This speech consisted of populist feel-good rhetoric meant for self aggrandizement and public self pleasuring for personal gain for the further purpose to increase populist standing without regard to the damage such words would cause…a jewish Trump. While some of the sentiment is correct, it is just that, sentiment, devoid of careful reasoning and positive approach or inspiration to a community regarding the issues addressed.
It is easy to tear down a community and be amongst those who sit in the back of the shul and complain, the “they should” crowd…they should…they should..they should…there should be…there should be…there should be…It is easy to join the “they should” crowd. This was not the sort of rhetoric appropriate for public consumption and will only stoke the coals of populist murmuring and discontent among our congregation; it will cause only further division.
Do you think that every principal and rosh ha’yeshivah has not anguished and cried over every child who can not find a place? This approach was most inappropriate and serves only to deride and tear down. There is little positive here. This was a waste of influence from a most well-meaning wonderful man who has so much ze’uchuth in his pocket who strayed into foreign territory squandering his potential influence and ability for engendering good will and even more importantly, good results…He could have used his position and influence to inspire and offer positive solution without the negative and words of destruction.

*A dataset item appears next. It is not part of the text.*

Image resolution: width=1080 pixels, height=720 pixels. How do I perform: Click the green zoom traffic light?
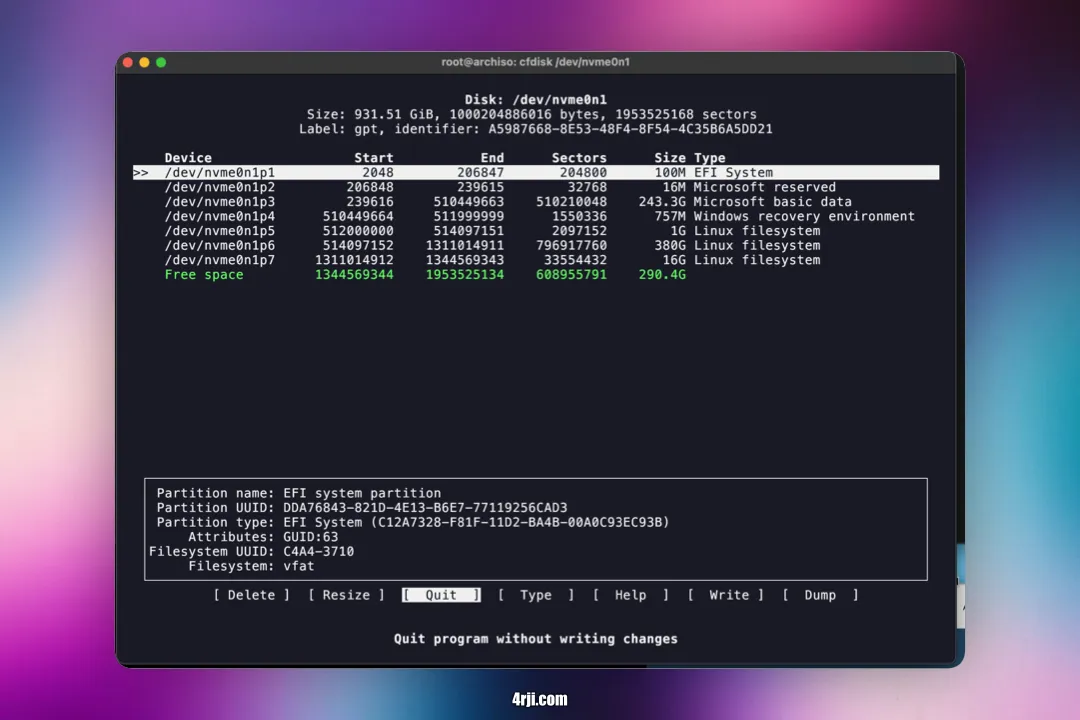point(160,61)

He most likely regrets terribly his words.
Those who write and say that “it is about time…” are mislead by populist sentiment without regard for reality and the good works of others who work behind the scenes for the good of all. The speech which was entirely one-sided left out consideration for the parents who have placed in their child’s mind that he “must” get into such-and-such a school “or else”; if hd doesn’t get in, he will be a failure. Parents are sharing everything which is inappropriate to share with their children these days and discuss in front of their children that which should not be, just to mention one or two small examples. Today, everything is discussed with and in front of our children without regard for what is appropriate and what is not. Every sentiment and “feeling” the parent has is discussed with and in front of the children today without sense of propriety or realization of the potential damage. No wonder the child is heart-broken after having been set up by his own parents. We do not guard our tongues in front of our children…
This is far too involved to fixed with a few posts from be’nei torah on a web-site. May HaShem heal us from this terrible avlah and may we learn from our mistakes and become better people and avdei-HaShem; may we better learn to remember what is appropriate public speech and what is not.